Lastly, late in the year we will release a report on Aboriginal seniors. This is part of our body of work on Aboriginal health, which includes our last two reports on Aboriginal maternal and child health, and urban Aboriginal health care.

Thanks for a great 2012 – we hope you will stay with us for all the activity of 2013! Remember to subscribe to the blog and sign up for our e-newsletter to stay in the loop on reports, webinars and other activities

Wednesday, January 2, 2013

Creating cultural safety for Aboriginal people in urban health care

Dr. Catherine Cook is a Councillor with the Health Council of Canada and the Vice President of Population and Aboriginal Health for the Winnipeg Regional Health Authority in Manitoba. Dr. Cook is also Métis. 

**This is an editorial initially published in the Winnipeg Free Press.

Most Canadians are aware that many First Nations, Inuit, and Métis people have poorer health and more challenging living conditions than the larger Canadian population. In 2010, the Health Council of Canada started a multi-year project to learn about programs and strategies that have the potential to reduce these health disparities between Aboriginal and non-Aboriginal Canadians.

Last spring, the Health Council of Canada travelled across the country to learn more about health care for Aboriginal people in urban settings. Approximately half of Canada’s 1.3 million Aboriginal population live in cities, but they don’t use mainstream health care services at the same rate as other Canadians. Aboriginal people are less likely to seek help when they have symptoms and more likely to be diagnosed at a later stage of disease than non-Aboriginal people, a delay that can make treatment more difficult or no longer possible. Although this has been documented in the research literature, it’s not as well known by health care service providers, that many Aboriginal people don’t trust the system enough to use it.

The Health Council held meetings with health care providers and policy makers in Saskatoon, Winnipeg, Vancouver, Edmonton, Toronto, Montreal and St. John’s. Many participants were from First Nations, Inuit, and Métis communities, and they generously shared both their personal and professional insights and experiences.

Participants described Aboriginal people’s feelings of discomfort, powerlessness, and fear when trying to use the health care system. To quote one participant, “they have had experiences like being treated with contempt, judged, ignored, stereotyped, racialized, and minimized.” One story exemplified the type of racist assumptions that many Aboriginal people experience. An injured Aboriginal man was brought to an emergency department, where he was not allowed to lie on a bed. When a physician asked why the patient was not lying down, the nurse explained that the man was dirty, and would just return to the street after leaving the hospital. In fact, the patient was employed, owned a home, and had been attacked on his way home from work.

Most health care professionals are well intentioned and unaware that they are acting out deeply entrenched stereotypes of Aboriginal people that exist throughout Canadian society. Health care professionals may not realize that they are the reason a First Nation, Inuit or Métis patient does not follow a treatment protocol or doesn’t return for appointments.
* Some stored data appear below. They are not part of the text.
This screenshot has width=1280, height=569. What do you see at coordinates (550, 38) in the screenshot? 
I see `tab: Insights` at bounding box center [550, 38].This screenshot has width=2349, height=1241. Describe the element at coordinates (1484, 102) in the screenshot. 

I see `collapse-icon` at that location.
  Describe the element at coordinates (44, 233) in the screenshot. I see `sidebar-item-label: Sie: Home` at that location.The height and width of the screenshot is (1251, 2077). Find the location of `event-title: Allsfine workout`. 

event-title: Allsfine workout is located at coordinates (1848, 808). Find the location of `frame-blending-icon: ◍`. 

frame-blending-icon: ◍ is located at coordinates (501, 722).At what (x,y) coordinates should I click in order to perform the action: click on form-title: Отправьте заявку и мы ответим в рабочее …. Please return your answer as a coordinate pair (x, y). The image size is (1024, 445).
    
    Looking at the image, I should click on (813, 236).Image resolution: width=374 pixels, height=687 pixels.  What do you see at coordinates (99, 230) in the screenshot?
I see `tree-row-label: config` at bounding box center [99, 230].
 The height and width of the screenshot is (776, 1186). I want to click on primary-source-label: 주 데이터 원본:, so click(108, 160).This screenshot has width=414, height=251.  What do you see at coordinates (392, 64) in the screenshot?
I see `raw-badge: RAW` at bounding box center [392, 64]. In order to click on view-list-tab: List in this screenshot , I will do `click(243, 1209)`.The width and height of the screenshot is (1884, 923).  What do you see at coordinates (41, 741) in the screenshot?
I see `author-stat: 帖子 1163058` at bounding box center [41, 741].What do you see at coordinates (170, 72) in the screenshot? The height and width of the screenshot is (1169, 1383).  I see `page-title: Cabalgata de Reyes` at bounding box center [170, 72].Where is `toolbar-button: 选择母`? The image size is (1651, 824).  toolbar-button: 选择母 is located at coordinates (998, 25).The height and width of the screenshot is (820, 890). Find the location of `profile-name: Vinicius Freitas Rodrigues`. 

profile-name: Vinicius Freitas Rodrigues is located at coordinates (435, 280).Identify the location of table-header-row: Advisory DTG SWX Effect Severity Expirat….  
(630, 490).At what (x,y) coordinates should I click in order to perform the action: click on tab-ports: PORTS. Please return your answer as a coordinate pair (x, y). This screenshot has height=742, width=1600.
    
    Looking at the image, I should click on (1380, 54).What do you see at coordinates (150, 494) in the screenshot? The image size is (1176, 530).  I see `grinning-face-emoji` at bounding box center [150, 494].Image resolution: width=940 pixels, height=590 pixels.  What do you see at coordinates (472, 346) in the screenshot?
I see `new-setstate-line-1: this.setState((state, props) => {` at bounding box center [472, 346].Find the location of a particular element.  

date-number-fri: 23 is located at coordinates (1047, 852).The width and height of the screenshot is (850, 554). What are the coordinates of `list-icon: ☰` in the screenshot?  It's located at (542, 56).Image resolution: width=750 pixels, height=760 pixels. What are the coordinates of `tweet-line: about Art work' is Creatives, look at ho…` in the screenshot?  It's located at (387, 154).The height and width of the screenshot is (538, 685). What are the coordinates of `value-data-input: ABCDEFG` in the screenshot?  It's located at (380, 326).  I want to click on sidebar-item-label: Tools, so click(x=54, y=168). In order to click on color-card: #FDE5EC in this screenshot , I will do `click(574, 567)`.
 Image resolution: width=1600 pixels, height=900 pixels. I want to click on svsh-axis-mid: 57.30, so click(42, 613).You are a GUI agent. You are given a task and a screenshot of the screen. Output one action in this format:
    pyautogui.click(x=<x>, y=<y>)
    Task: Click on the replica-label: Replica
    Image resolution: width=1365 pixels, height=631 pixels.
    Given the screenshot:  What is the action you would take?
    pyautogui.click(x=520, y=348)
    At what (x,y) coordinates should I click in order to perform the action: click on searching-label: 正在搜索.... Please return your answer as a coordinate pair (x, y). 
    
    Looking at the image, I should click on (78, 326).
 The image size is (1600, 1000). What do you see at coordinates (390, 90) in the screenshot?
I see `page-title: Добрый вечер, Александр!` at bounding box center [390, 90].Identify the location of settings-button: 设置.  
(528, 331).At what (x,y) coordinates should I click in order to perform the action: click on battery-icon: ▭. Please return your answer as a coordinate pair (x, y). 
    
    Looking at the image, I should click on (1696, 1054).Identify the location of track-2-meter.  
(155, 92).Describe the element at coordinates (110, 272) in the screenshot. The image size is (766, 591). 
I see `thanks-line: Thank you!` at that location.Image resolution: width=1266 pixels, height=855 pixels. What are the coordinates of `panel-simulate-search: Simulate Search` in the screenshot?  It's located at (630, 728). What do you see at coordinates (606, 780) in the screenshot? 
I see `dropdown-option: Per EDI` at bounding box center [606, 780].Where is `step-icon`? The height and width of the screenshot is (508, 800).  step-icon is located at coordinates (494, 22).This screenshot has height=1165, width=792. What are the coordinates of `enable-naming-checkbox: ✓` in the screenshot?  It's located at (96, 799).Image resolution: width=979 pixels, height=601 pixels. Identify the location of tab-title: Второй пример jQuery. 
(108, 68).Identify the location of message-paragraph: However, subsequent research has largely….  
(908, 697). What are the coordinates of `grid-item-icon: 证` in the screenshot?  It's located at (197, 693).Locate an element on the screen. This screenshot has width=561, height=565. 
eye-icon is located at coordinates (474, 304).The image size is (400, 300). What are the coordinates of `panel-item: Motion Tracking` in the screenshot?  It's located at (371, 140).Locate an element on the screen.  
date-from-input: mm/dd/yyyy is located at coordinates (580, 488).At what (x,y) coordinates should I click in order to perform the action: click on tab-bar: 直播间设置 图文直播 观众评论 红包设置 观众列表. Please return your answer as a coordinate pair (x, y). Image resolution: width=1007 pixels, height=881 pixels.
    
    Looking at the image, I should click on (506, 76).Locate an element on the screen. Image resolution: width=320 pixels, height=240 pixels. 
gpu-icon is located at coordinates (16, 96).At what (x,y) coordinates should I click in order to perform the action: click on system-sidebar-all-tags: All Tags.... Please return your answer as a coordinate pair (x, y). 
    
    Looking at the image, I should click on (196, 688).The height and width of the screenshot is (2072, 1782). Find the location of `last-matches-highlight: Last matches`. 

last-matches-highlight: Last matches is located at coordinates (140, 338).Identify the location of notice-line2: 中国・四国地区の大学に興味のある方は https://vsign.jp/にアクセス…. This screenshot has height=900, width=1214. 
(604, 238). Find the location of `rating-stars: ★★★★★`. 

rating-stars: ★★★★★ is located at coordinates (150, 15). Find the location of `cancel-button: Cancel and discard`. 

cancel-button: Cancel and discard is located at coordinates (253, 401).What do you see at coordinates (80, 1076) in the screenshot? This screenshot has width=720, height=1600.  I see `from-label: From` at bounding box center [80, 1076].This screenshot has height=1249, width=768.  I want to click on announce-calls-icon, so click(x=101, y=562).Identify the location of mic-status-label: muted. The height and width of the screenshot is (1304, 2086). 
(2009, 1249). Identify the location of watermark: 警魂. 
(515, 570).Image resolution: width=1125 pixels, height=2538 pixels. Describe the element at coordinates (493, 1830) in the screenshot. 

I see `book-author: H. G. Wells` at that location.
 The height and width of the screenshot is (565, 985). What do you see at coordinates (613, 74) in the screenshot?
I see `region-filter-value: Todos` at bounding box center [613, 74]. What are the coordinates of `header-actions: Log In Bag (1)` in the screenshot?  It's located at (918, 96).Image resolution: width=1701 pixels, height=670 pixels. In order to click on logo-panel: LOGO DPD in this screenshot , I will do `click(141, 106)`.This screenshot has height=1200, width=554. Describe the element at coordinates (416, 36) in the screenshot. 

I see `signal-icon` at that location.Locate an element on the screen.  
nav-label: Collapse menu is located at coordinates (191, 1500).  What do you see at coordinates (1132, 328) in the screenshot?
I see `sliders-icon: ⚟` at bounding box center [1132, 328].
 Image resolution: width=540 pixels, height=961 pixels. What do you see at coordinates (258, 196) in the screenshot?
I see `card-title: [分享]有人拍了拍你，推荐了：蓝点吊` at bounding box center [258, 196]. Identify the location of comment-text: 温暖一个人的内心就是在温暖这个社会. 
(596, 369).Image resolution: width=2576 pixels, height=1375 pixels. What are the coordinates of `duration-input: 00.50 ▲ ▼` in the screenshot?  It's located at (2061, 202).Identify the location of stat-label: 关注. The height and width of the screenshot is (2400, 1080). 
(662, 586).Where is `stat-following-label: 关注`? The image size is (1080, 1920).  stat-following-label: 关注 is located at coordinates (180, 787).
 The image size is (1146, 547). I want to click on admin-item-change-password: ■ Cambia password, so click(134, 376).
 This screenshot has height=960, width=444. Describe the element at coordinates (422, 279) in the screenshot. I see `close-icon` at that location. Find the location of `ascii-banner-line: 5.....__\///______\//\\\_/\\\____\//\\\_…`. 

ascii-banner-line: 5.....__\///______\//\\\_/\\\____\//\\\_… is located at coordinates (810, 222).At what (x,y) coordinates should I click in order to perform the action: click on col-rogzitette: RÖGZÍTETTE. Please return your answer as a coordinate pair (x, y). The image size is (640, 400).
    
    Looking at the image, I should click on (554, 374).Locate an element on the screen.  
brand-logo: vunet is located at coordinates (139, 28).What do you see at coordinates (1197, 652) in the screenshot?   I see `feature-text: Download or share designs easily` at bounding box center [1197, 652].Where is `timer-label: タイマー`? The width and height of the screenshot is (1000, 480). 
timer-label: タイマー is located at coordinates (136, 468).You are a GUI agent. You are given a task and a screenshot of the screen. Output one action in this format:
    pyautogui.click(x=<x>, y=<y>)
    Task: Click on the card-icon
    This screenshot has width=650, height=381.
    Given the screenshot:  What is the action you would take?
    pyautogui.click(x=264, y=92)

Despite these challenges, there is good news – very good news. Across the country there are programs underway to create health care environments that are free of racism, where Aboriginal people can feel welcome and safe. For example, in recent years there has been an increase in cultural competency training for health professionals and an increase in the use of Aboriginal support workers who serve as cultural interpreters between Aboriginal patients and the mainstream health care system. These programs and others are described in the Health Council’s recent report, Empathy, dignity and respect: Creating cultural safety for Aboriginal people in urban health care.

Canadian health care systems have a responsibility to reach out to populations that are suffering from poor health or not using services, to find out why, and to adapt health care services to better meet their needs. Making specific efforts to ensure that the health care system is culturally safe for Aboriginal people is important not only to improving their health - it is also a concrete way to show respect and work towards reconciliation.